Processors and Transforms

Processors run on telemetry data between the receiver and the exporter. They are the primary tool for reducing volume, dropping noise, and enriching data before it reaches Last9.

This guide covers the four processors most commonly used in production deployments:

Processor	What it does
`filter`	Drop spans, logs, or metrics that match a condition
`transform`	Rename, enrich, or modify telemetry using OTTL expressions
`memory_limiter`	Prevent the collector from OOMing under traffic spikes
`batch`	Buffer and flush data in efficient batches

All processors must be listed in the service.pipelines section to take effect.

filter processor

The filter processor drops telemetry that matches one or more OTTL conditions. Use it to eliminate spans, logs, or metrics that add volume without adding value.

Drop internal spans

Internal spans from frameworks like GraphQL routers, ORM layers, and service meshes can account for the majority of your trace volume.

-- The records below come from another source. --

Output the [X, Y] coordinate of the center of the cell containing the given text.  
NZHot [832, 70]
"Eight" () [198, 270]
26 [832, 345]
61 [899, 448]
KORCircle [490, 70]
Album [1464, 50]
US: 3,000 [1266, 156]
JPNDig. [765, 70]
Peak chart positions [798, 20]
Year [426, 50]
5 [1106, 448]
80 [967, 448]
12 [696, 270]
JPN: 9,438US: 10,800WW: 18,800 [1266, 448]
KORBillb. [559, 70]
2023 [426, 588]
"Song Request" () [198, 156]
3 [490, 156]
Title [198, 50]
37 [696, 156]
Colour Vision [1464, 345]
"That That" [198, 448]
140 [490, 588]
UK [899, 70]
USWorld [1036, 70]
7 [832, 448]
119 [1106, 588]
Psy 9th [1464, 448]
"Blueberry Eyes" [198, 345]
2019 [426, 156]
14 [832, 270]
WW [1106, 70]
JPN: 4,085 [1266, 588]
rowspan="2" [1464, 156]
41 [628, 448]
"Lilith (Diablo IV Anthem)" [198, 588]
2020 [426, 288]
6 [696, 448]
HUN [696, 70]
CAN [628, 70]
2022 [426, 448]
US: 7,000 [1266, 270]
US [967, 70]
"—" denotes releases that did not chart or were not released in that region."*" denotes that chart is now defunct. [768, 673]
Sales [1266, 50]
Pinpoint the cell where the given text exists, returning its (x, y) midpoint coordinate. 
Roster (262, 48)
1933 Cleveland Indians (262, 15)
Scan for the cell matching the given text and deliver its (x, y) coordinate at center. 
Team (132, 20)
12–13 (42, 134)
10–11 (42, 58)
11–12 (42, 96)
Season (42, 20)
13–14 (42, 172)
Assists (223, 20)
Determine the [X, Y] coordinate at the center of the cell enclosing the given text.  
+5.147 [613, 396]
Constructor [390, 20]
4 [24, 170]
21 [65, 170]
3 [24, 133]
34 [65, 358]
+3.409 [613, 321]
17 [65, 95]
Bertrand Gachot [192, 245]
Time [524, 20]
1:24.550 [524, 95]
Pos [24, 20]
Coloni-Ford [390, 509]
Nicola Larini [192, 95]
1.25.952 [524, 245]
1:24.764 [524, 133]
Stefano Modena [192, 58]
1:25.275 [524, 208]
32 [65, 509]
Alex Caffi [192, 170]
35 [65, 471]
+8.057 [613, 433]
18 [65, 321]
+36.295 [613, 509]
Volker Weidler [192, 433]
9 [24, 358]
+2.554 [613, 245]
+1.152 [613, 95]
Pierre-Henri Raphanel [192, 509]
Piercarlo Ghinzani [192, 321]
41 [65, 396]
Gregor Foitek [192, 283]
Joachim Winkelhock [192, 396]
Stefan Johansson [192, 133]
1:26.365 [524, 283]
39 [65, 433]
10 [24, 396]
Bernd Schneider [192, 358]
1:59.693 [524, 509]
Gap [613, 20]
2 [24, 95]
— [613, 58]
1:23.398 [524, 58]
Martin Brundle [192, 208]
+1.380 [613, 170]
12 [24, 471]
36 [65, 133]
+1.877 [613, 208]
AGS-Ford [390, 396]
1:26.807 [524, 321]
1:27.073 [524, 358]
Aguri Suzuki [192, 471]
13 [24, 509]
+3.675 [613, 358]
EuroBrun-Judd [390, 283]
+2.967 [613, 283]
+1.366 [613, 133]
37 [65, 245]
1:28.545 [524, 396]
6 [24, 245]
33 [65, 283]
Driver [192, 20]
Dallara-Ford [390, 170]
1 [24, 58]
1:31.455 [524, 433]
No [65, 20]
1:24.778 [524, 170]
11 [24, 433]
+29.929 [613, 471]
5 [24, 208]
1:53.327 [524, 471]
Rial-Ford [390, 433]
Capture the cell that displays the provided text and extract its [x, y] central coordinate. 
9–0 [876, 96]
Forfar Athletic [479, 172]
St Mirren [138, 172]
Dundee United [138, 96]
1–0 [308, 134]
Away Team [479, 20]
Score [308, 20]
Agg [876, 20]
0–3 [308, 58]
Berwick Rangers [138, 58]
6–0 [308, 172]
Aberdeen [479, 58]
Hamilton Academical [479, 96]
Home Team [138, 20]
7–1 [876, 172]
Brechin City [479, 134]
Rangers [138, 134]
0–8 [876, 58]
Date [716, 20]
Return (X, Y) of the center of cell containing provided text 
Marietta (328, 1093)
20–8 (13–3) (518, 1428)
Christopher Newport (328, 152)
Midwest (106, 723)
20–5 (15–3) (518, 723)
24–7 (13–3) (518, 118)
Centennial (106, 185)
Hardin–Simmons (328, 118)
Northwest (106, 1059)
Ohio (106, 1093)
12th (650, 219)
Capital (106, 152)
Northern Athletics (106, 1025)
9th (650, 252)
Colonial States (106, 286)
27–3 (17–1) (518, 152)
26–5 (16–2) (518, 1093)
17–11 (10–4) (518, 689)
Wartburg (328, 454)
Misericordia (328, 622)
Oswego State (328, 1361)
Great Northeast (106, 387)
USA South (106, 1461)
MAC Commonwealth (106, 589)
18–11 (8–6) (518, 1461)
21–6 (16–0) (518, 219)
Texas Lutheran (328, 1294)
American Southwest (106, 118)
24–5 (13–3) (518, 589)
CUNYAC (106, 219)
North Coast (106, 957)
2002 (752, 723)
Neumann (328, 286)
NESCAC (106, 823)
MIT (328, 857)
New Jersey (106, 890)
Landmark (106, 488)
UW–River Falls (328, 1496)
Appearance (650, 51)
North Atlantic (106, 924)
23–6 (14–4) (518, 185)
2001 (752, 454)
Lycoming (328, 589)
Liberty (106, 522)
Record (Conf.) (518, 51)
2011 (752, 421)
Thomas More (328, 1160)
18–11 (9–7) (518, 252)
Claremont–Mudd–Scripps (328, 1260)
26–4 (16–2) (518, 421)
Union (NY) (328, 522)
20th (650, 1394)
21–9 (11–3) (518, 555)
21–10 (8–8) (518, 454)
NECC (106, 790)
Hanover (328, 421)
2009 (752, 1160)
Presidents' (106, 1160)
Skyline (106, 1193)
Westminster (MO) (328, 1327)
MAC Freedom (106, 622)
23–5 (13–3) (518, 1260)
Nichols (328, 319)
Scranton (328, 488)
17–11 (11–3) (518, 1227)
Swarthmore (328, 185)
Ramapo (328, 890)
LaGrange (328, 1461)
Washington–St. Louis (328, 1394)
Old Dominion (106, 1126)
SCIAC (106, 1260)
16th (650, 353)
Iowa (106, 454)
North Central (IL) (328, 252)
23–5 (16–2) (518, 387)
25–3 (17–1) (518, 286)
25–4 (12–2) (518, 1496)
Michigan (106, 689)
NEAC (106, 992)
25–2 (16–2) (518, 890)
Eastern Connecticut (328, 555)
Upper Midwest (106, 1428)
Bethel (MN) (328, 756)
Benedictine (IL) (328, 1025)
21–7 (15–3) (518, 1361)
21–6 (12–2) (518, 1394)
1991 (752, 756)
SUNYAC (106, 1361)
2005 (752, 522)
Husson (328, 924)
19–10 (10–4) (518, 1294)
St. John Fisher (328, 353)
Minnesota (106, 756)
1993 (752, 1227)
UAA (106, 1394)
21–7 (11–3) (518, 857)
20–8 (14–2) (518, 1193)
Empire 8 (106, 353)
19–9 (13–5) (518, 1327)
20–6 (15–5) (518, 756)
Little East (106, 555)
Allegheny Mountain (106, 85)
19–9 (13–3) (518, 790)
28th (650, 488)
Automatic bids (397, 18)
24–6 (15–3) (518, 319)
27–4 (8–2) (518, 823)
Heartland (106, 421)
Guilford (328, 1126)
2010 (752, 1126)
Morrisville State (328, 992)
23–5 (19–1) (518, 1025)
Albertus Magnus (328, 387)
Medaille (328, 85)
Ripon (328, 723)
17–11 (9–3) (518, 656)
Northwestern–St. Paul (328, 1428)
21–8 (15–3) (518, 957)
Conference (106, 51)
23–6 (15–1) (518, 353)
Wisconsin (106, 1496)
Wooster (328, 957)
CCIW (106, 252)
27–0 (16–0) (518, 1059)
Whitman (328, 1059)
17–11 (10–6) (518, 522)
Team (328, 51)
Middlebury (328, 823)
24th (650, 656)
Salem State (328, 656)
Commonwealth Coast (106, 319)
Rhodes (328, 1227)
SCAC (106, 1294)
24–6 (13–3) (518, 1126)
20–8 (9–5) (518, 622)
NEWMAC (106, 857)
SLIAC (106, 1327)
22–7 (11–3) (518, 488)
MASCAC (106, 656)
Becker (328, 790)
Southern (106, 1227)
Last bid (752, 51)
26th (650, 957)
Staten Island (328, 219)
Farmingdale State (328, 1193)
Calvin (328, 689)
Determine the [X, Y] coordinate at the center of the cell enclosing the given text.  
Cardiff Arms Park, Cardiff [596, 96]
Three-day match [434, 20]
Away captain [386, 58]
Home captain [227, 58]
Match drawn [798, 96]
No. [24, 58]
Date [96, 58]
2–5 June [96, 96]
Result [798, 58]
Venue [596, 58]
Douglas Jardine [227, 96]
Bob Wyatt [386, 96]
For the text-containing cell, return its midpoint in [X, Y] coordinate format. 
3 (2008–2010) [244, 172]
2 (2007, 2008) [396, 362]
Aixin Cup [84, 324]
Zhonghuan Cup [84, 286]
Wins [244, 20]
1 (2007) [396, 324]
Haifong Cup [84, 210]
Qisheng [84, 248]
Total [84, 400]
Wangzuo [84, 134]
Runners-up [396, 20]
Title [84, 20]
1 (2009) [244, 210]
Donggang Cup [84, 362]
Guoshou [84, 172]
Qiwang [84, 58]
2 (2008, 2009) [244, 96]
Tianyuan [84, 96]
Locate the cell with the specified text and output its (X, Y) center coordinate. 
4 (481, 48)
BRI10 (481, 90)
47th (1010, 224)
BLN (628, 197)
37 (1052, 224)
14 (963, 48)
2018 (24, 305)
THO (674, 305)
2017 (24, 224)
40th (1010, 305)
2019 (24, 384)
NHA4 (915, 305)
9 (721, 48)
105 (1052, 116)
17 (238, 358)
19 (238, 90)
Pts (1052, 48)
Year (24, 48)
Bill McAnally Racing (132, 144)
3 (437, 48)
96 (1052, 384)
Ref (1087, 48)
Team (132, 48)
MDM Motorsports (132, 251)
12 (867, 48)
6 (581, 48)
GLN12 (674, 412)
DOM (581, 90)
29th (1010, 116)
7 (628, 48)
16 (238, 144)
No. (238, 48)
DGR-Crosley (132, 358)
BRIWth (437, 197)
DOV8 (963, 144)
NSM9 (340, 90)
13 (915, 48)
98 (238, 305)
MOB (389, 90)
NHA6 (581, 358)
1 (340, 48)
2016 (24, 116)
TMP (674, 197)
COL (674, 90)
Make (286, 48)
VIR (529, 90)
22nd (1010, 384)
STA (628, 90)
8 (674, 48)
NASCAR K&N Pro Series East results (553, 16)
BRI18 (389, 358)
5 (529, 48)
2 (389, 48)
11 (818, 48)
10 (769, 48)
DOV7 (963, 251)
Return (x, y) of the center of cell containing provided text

Drop them to reduce ingestion by up to 60–70%:

processors:
  filter/drop_internal_spans:
    error_mode: ignore
    traces:
      span:
        - 'kind == SPAN_KIND_INTERNAL and status.code != STATUS_CODE_ERROR'

Drop internal spans for specific services

When you need finer control — for example, dropping internal spans only from known high-volume services:

processors:
  filter/drop_internal_spans:
    error_mode: ignore
    traces:
      span:
        - 'resource.attributes["service.name"] == "gql-router" and kind == SPAN_KIND_INTERNAL'
        - 'resource.attributes["service.name"] == "kong" and kind == SPAN_KIND_INTERNAL'
        - 'resource.attributes["service.name"] == "api-gateway" and kind == SPAN_KIND_INTERNAL and status.code != STATUS_CODE_ERROR'

Drop database noise spans

Transaction bookkeeping spans (BEGIN, COMMIT, ROLLBACK) inflate trace counts without providing actionable information:

processors:
  filter/drop_db_noise:
    error_mode: ignore
    traces:
      span:
        - 'attributes["db.system"] != "" and IsMatch(name, "^(BEGIN|COMMIT|ROLLBACK)$")'

Drop logs by severity

Drop DEBUG and TRACE logs to reduce log volume in production. Logs at INFO and above pass through:

processors:
  filter/drop_debug_logs:
    error_mode: ignore
    logs:
      log_record:
        - 'severity_number < SEVERITY_NUMBER_INFO'

Drop redundant metric buckets

For Prometheus histograms, you often only need one of _count, _sum, or _bucket depending on your use case. Drop the ones you don’t query:

processors:
  filter/drop_histogram_sum:
    error_mode: ignore
    metrics:
      datapoint:
        - 'IsMatch(metric.name, ".*_sum$")'

transform processor

The transform processor modifies telemetry in place using OTTL statements. Use it to rename spans, normalize operation names, add missing attributes, or fix instrumentation gaps.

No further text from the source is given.